Although no convincing evidence has yet emerged, it is possible that the assailants were affiliated with the IBDA-C. The organization’s founder, Salih Izzet Erdis (born 1950), who is currently in jail serving a life sentence, encourages his followers to use what he has described as an “individual dialectic,” in which they form autonomous cells and conduct operations within the strategic parameters outlined by IBDA-C propaganda (see Terrorism Focus, December 7, 2007). IBDA-C publications explicitly encourage their readers to use violence against the United States. The concept of the “individual dialectic” means that they would be expected to plan and organize the violence themselves.

The U.S. Consulate General in Istinye is regarded by most violent Islamists as being virtually impregnable, even to an assault by a large vehicle-delivered IED. Unless they were extraordinarily naïve, it appears likely that the assailants involved in the attack on July 9 were aware that they would be killed without inflicting significant damage to U.S. interests or personnel. As a result, they would appear to have been primarily motivated by a combination of a desire to make a gesture and simple self-interest, namely the belief that by dying in an attack on a U.S. government facility, they would secure their immediate transition to Heaven.

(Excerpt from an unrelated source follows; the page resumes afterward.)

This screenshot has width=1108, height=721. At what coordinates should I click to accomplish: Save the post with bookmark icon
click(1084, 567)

Nevertheless, and despite the Turkish media’s attempts to shift responsibility for the attack outside the country, the assault on the U.S. Consulate General on July 9 has served as a reminder of the continuing threat posed by indigenous Islamist extremists to security in Turkey. The overwhelming majority of pious Muslim Turks are appalled by the violence that is sometimes perpetrated in the name of their religion. As a result, the Turkish authorities have long been reluctant to refer to such acts as “Islamist terrorism,” preferring to include violent Islamist groups in the category of what they describe as ‘Rightist Terrorist Groups.” Ironically, the result is that the same branch of the Anti-Terrorism Department of the TNP is responsible for monitoring both extremist Islamist groups and violent ultranationalist secularist organizations such as Ergenekon (see EDM, July 8). Over the past year, the Interior Ministry has devoted such a large proportion of this branch’s resources to Ergenekon, in the hope of discrediting the Turkish government’s hard-line secularist opponents, that the TNP has been hard-pressed to monitor the many extremist Islamists active in the country.

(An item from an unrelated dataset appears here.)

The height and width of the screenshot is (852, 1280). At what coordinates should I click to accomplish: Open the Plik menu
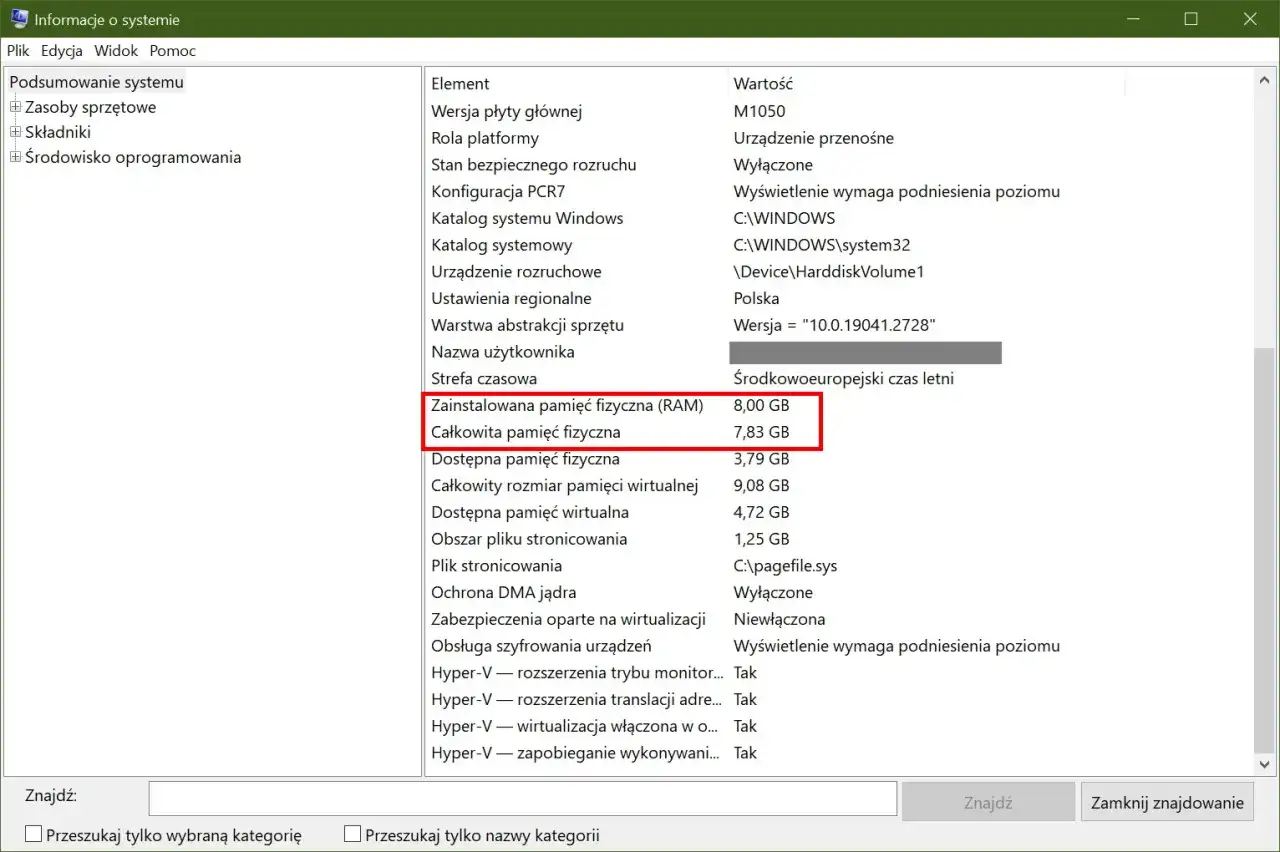point(17,50)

The amateurish nature of the July 9 attack on the U.S. Consulate General means that it might have slipped under the TNP’s radar even if the TNP had been able to devote sufficient resources to Islamist extremism. It is to be hoped that the attack will serve as a reminder to the Turkish Interior Ministry that, at a time when a disproportionate share of its resources is being diverted to a small, if potentially murderous, organization such as Ergenekon, there are other, more pressing, security concerns.